#### ABOUT THIS EXERCISE
This exercise calls for the records to be returned exactly, with images removed.

☆ ☆ ☆ ☆

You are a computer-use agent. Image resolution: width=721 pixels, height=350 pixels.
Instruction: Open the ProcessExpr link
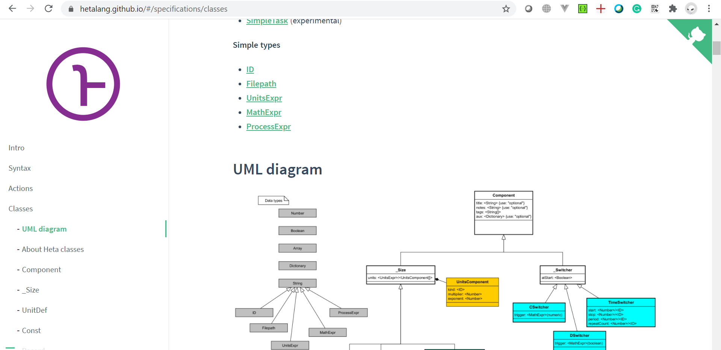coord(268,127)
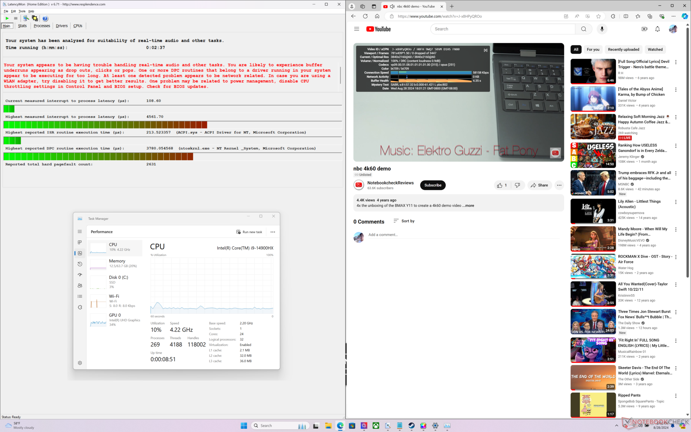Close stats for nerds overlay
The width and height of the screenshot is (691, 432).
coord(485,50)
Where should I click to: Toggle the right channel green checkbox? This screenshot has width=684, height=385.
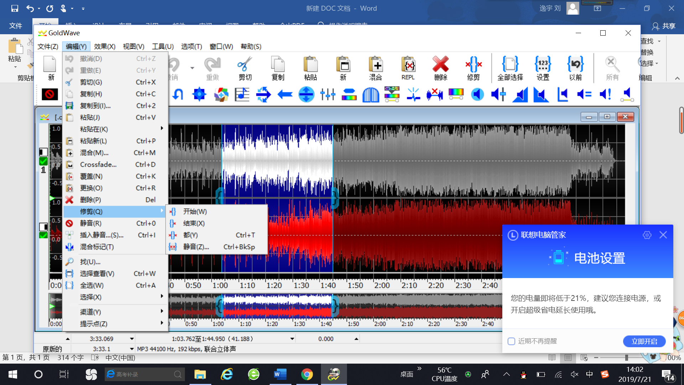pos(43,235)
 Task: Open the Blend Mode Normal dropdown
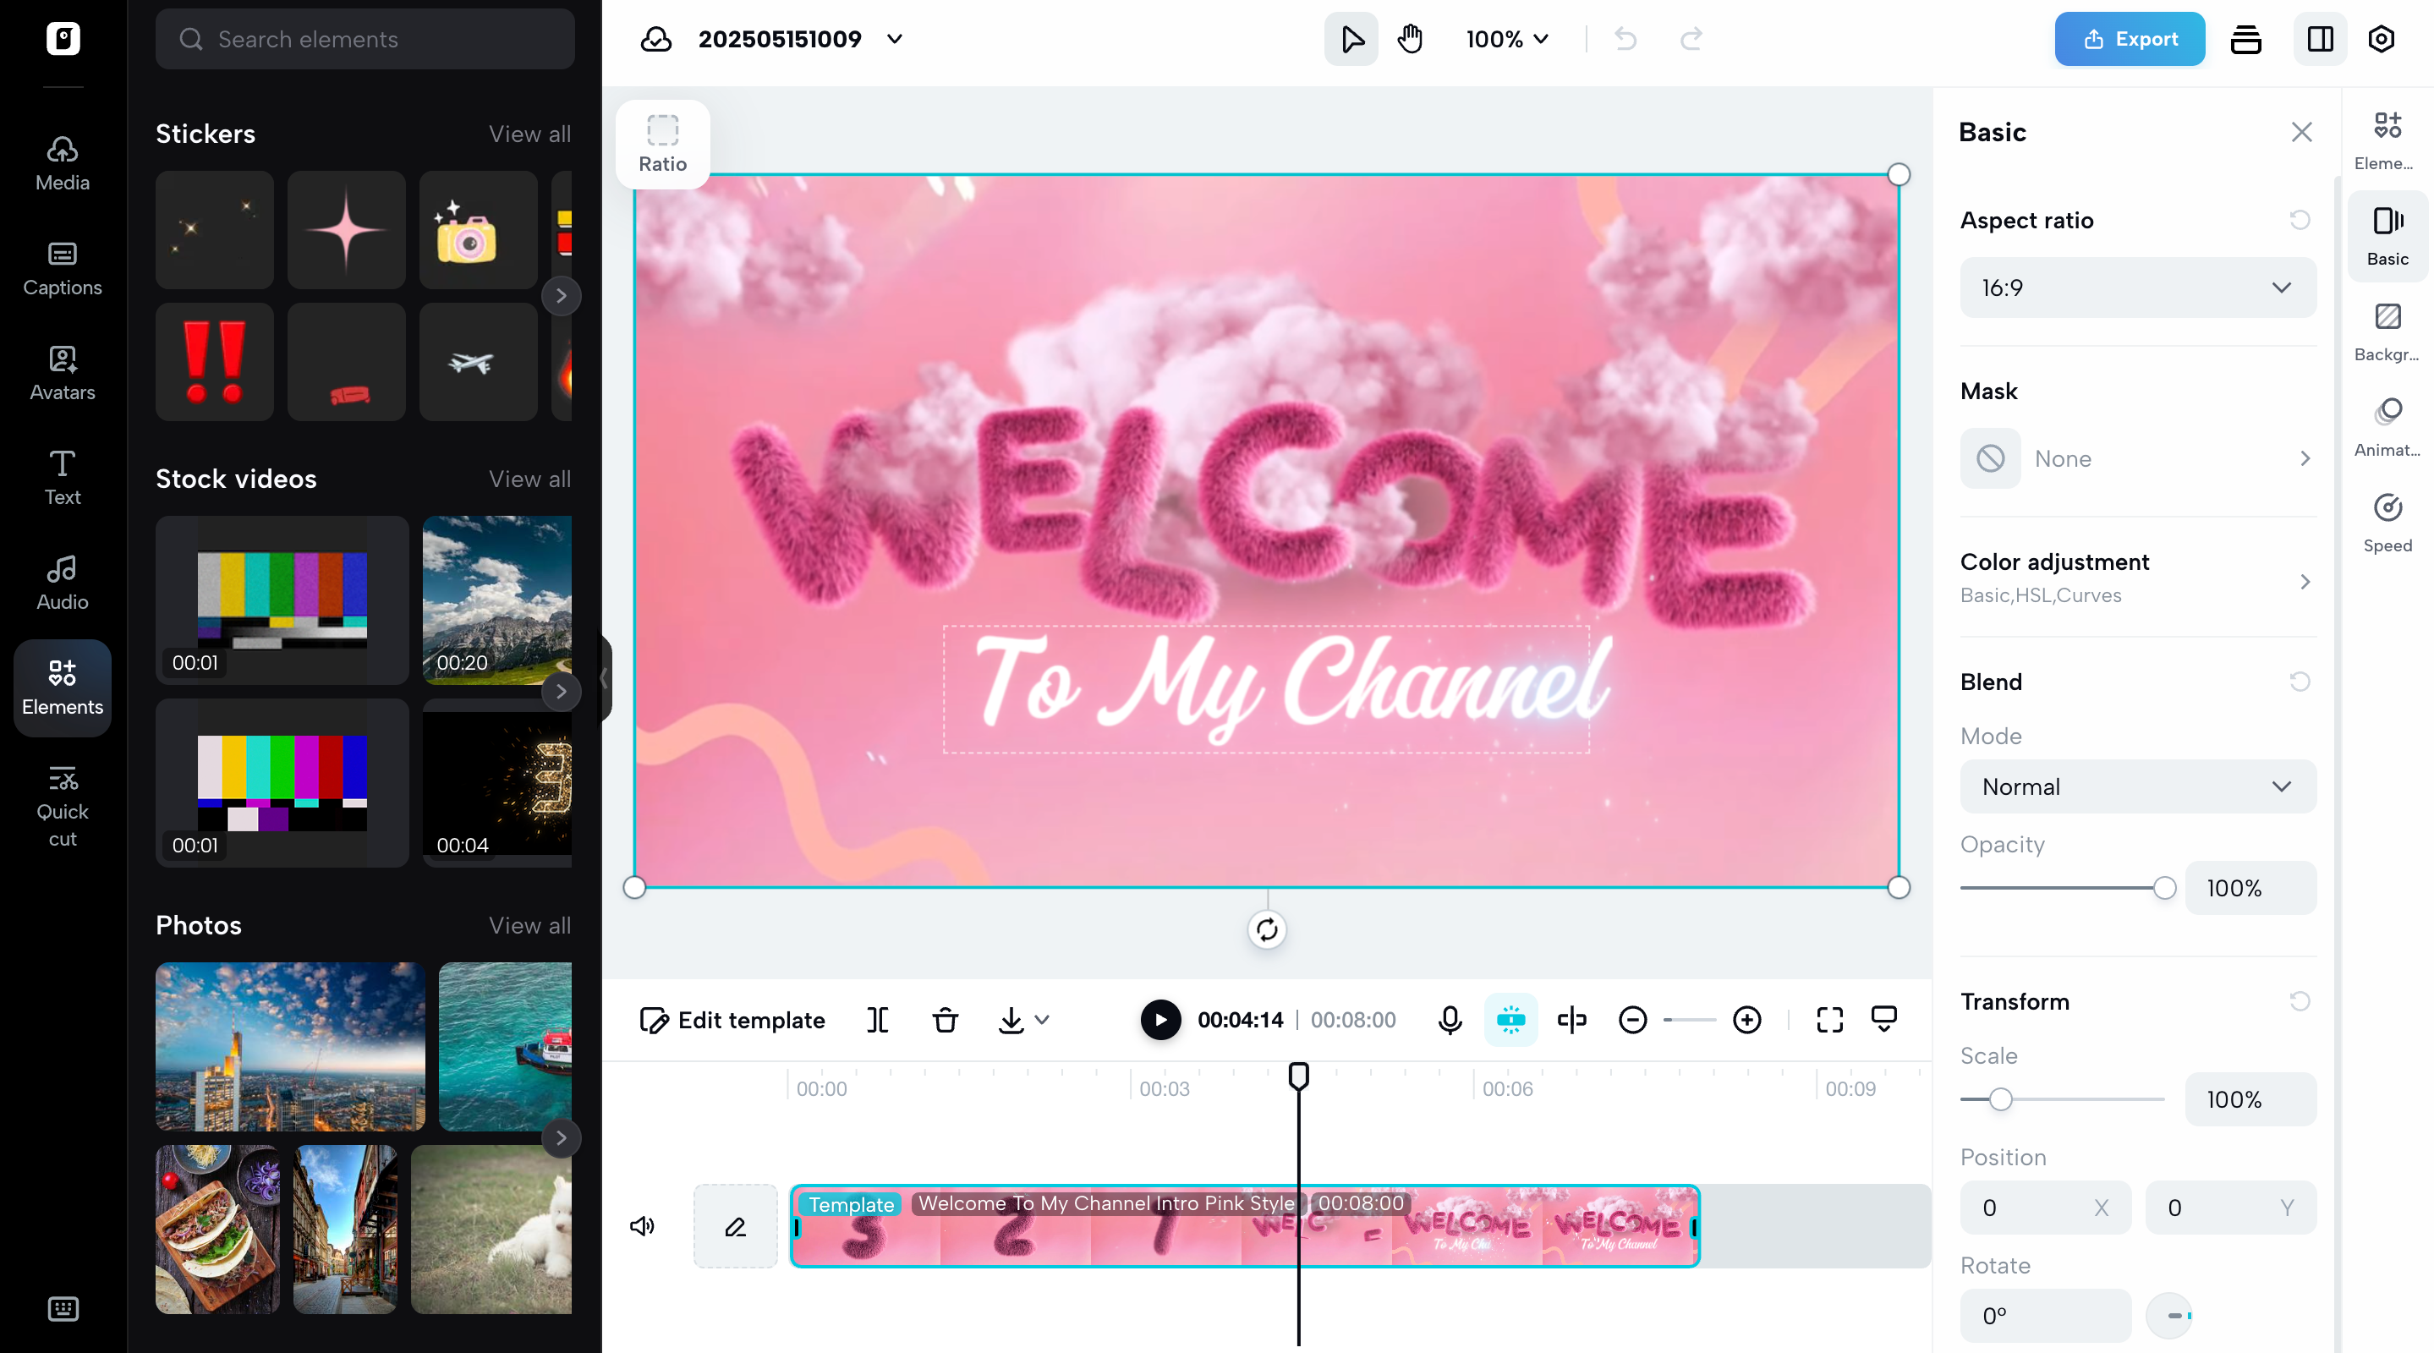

☆ ☆ ☆ ☆

#### TASK RESPONSE
You are a computer-use agent. Image resolution: width=721 pixels, height=350 pixels.
Instruction: Open the ProcessExpr link
coord(268,127)
Close stats for nerds overlay
The width and height of the screenshot is (691, 432).
coord(485,50)
Where should I click to: Toggle the right channel green checkbox? This screenshot has width=684, height=385.
pos(43,235)
 Task: Open the Blend Mode Normal dropdown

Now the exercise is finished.